A Sophomore’s experience in Italy


Italy’s Colosseum. Photo by Mia Turco ’19.

Mia Turco '19, Staff Writer

La dolche vita. A string of cities throughout Italy has shown to exemplify a rich culture, preserve history and lively people and settings. The contrast between the ancient buildings next to  modern day offices is regular to Italians, though an oddity to Americans and other nationalities.

One can argue that the United States has the Statue of Liberty and ancient documents, such as the constitution, though nothing we own can compare to the perfectly preserved, tremendous structures of the Colosseum, Vatican and Duomo. The sight leaves even the locals in awe of not only its beautify, but the ability of advanced architecture possessed during the time it was built.

The trip began in Rome. Its wide cobblestone streets complimented the vibrant buildings well and completed the scene. Coffee shops and gelaterias populated the shops and served as an alternative to the “tourist-y” places. Though, those popular sights are famous for a reason. The colosseum, Pantheon and arcs remain in tremendous shape and exemplify perfectly what it would be like to be a citizen at the time and using it for said purpose. The tours were educational as well as interactive, and the sights themselves were photographic goldmines. Photographers, travelers, locals and students flooded the scene in one big melting pot of languages and purpose, but we were all there for the same sights that were built for the sole reason of bringing people together, therefore serving its purpose even in modern day.

The Vatican was my favorite of all of Rome’s sights (even though Vatican City is considered its own country, it’s directly next to Rome). Seeing sights in person that I’d scene in pictures for years, like Michelangelo’s ceiling and St. Peter’s bones, were a breathtaking experience to be present for. It is important to remain respectful in the Vatican, since it is an active church, so I have no pictures from this place, though nothing through my lense could capture what it’s really like to be there.

The next city was Florence, a city I’ve always admired. Though my expectations were high, Florence lived up to what I pictured it to be. Though Rome was grand and vibrant, Florence was cute and passionate, art was everywhere and near impossible to admire it all at once. My favorite work of art from this city was The David. Similar to the colosseum and vatican, it was a sight I’d always seen in textbooks and movies, so to be directly under it was an eyeopening experience. The statue itself stands an overwhelming 17’, the detail exhibiting just how talented artists of their time were to be able to create such art without modern tools.

Soon after Florence was Venice. I arrived via a bullet train, which is similar to the inside of a plane, but the fast moving switch of passengers like a bus. Venice is an interesting city because it is entirely connected through small boats and bridges. Because of this, Venice is slowly sinking as an entire city, so I encourage you to see it while you still have the chance (though it will be hundreds of years until immersion).

Venice combined the rich culture of Rome with the innocence of Florence and perfectly topped off the trip. Gondoliers sang in their boats and (creepy) masquerade mask shops flooded the sides of the rivers.
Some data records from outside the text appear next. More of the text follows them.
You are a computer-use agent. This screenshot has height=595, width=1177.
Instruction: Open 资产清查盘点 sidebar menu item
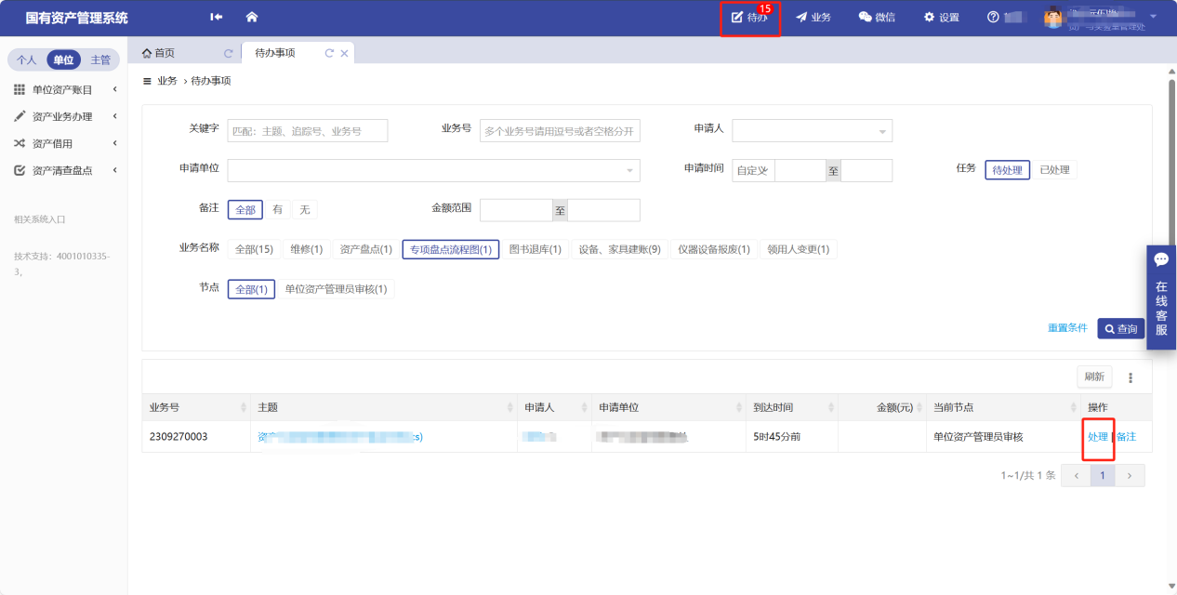click(62, 171)
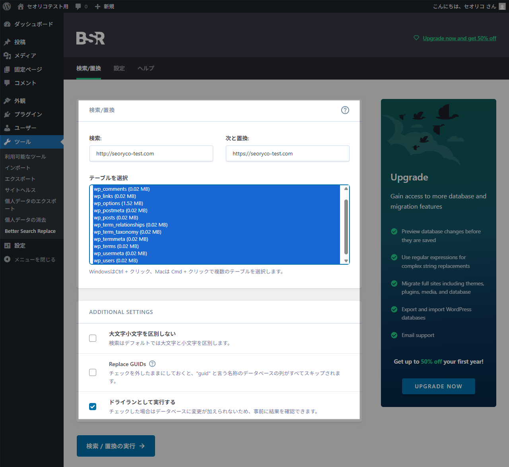Click the table list scrollbar thumb
This screenshot has height=467, width=509.
(x=346, y=227)
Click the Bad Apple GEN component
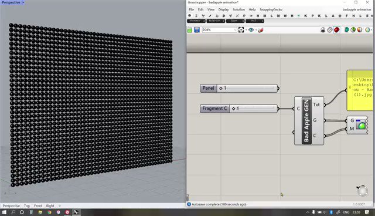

Clowns and dolls are also quite popular in this particular part of Italy. In addition, Venice is especially famous for their glass blowing sculptures. I had the privilege of watching professionals create a crystal horse out of hot glass in a matter in minutes. This of course, is common art for Venice and a popular activity to watch the glassblowers work.

To sum Italy into one word, I would choose “passionate”. This country has exhibited the most types of art as well as possessing the best of all the categories. The people are lively and hard working, if they’re rowing a gondola, giving a tour, or spinning a pizza, they radiate constant effort. The sculptures, paintings, and architecture will take your breath away while ancient buildings are churches still flood with people using them for the original purpose. Everything the Italians do, I’ve learned, is done full heartedly. A single piece of art will take years to make, which would only be done with the dedication and passion of a true worker. Not only are they dedicated to their works, but they take time to stop and smell the roses, quite literally. The country is not only bustling and thriving, but they leave open pastures and architecture for the civilians and tourists to admire. I’ve learned a lot from a single country, and I recommend for all to visit if given the opportunity, to learn something and gain a new mindset of passion.